The crime, in its own narrative, was a deliberate act of identity construction.
Since 1981, Chapman has been serving a sentence of between 20 years and life in New York State prisons.
Over time, his stable behavior allowed for some flexibility, but he never stopped being an observed figure. He has described himself as someone who found in faith a structure to sustain himself, participating in religious groups and dedicating a good part of his days to reading and writing. That ordered life contrasts with the mental chaos that he himself has recognized in his youth.
In prison he studies the Bible, participates in activities and maintains contact with his wife, whom he married before the murder and who has remained by his side for more than 40 years.
However, his behavior has not been enough to convince the authorities.
Every two years since 2000, his request for parole has been rejected. The argument repeats itself: the magnitude of the crime – and its global impact – exceeds any individual assessment of conduct or remorse.
Chapman apologizes. He has been doing it for years, especially aimed at Yoko Ono and the musician’s followers. But even that regret has been questioned.
Parole boards have noted that his statements do not always reflect genuine empathy with victims. In a way, his case became caught in a paradox: any attempt to explain the crime inevitably returns to the same motivation – fame – which weakens the moral value of his apology.
Mark David Chapman’s wife is Gloria Hiroko, a Japanese-American woman who has maintained an extremely low public profile for decades.
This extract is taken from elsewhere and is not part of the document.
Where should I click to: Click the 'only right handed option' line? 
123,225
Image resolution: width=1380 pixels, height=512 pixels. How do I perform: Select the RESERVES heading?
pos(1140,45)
The couple met in Hawaii in 1978, when she was working as a travel agent, and married in June 1979, just a year before the crime that shocked the world. Over the years, Gloria Hiroko Chapman has made very few public statements, but some of them were especially relevant: in certain testimonies, she revealed that her husband had confessed to her months before his intention to kill Lennon. According to his own account, he even intervened during that period, getting rid of a weapon and helping Chapman temporarily give up on a first attempt.
Despite the seriousness of the crime and the life sentence that Chapman is serving in New York, the relationship between the two was not broken. More than four decades later, they remain legally married and maintain contact.